Lors du procès, trois experts psychiatres avaient à la fois exclu toute pathologie de l'accusée qui aurait pu l'exempter de sa responsabilité pénale, en dépit de traits de personnalité "psychopathiques", et insisté sur leurs réserves quant à la possibilité de soins.
"Aucun traitement médicamenteux ne saurait fondamentalement transformer la personnalité de Mme Benkired. Quand il n'y a pas de maladie, il n'y a pas de traitement", avait ainsi estimé l'avocat général.
"Le risque de la récidive, il est maximum du fait de ces traits de personnalité, du fait de l'absence de traitement adapté", avait-il encore fait valoir.
A l'entame d'un réquisitoire d'une heure et quinze minutes, le représentant de l'accusation avait cité Albert Camus, "Un homme, ça s'empêche". Mais, observait-il à propos de l'accusée, "la violence, elle ne s'arrête pas; les limites, elle vont sauter: Dahbia Benkired, elle ne s'empêche pas, elle ne s'empêche plus".
- "Dignité" de la famille Daviet -
Le crime avait durablement marqué l'opinion publique.
Des premières heures de l'affaire jusqu'aux marches du palais de justice, l'extrême droite française s'est emparée de ce drame, mettant en exergue la situation irrégulière en France de l'accusée.
Dans sa plaidoirie, jeudi, l'une des deux avocates de la famille de la victime s'était voulue sans ambiguïté: ce sont bien les proches de Lola les "seuls gardiens de sa mémoire", elle qui était "trop jeune pour servir les débats haineux", alors que "ce qu'elle aimait, c'était manger des crêpes et faire de la gym".

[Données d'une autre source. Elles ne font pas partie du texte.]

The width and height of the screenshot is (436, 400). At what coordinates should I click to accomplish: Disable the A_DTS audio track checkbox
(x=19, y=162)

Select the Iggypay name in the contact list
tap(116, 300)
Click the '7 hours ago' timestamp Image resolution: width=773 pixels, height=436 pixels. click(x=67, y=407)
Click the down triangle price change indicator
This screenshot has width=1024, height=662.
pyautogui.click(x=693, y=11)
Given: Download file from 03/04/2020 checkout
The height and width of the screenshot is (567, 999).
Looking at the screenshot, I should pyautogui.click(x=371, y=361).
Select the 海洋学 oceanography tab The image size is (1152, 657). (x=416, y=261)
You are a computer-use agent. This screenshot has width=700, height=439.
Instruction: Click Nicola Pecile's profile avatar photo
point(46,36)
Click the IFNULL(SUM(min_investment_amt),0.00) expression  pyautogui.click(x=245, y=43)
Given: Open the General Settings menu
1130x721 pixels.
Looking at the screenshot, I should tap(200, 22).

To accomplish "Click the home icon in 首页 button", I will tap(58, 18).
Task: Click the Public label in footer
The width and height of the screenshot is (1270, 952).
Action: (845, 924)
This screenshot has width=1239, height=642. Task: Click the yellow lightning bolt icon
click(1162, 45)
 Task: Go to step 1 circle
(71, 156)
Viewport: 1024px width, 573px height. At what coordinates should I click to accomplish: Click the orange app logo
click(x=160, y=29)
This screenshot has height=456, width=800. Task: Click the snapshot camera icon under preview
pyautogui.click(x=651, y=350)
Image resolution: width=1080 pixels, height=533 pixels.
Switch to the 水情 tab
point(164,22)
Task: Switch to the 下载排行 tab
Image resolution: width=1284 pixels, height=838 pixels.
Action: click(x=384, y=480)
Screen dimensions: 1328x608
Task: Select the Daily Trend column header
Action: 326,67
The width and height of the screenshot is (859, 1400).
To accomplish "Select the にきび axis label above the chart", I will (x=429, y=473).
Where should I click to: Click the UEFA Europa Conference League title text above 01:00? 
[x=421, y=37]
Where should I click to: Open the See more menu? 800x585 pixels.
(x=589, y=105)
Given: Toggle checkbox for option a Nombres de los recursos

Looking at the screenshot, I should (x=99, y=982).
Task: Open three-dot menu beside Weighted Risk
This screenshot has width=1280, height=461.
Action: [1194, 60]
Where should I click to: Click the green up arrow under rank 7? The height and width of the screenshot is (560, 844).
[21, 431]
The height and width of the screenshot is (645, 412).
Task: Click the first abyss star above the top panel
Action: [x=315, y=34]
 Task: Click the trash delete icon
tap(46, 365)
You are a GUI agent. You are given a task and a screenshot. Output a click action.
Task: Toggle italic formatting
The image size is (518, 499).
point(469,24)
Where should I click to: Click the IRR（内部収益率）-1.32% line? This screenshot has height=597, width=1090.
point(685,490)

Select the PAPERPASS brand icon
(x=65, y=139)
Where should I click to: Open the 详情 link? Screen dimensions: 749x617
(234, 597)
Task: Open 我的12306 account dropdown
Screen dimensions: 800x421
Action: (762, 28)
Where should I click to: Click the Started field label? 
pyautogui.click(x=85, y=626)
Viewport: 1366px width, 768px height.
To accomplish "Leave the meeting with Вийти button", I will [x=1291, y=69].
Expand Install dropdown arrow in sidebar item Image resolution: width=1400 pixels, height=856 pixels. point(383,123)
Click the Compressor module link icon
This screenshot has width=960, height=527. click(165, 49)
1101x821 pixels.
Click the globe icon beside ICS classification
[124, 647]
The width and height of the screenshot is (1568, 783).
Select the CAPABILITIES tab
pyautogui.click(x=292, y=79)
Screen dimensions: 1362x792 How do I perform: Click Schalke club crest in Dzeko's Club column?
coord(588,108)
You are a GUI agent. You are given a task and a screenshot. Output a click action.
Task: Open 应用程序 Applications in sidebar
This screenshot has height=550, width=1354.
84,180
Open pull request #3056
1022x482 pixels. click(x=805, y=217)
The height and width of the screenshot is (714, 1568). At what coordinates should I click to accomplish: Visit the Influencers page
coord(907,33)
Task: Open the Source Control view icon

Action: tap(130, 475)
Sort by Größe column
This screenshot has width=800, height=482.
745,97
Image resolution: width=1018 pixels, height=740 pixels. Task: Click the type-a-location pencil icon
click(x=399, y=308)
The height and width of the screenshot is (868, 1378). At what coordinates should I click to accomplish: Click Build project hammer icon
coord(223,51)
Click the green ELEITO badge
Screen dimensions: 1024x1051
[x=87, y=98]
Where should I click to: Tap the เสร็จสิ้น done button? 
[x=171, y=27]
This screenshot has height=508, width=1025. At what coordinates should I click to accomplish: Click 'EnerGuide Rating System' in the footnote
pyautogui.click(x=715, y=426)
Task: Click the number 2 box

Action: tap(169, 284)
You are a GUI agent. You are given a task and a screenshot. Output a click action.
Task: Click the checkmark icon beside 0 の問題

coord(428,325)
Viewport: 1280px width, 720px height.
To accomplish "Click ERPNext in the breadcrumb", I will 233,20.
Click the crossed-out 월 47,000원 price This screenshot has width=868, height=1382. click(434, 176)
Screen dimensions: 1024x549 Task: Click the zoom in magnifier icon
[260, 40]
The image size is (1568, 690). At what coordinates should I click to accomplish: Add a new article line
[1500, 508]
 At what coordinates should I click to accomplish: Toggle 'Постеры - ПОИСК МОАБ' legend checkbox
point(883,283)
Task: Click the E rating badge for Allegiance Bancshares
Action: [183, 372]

Au cours d'un procès régulièrement marqué par l'émotion, le président de la cour d'assises, Julien Quéré, avait tenu à saluer l'immense "dignité" de la mère et du frère de la fillette, alors que le père de Lola Daviet avait succombé quelques mois après le drame d'un chagrin noyé dans de vieux démons.
L'avocat de la défense, Me Alexandre Valois, s'était pour sa part penché sur le passé de Dahbia Benkired, marqué par les violences, notamment sexuelles.
Il en avait surtout appelé à "une décision de justice". "Si la peine de mort n'avait pas été abolie, elle aurait certainement été requise", avait-il fait remarquer aux jurés. "Si vous aviez considéré de ne pas lui appliquer cette peine de mort, la peine maximale; sur le même raisonnement, rien ne vous empêche de l'accepter maintenant."
La condamnée a dix jours pour interjeter appel.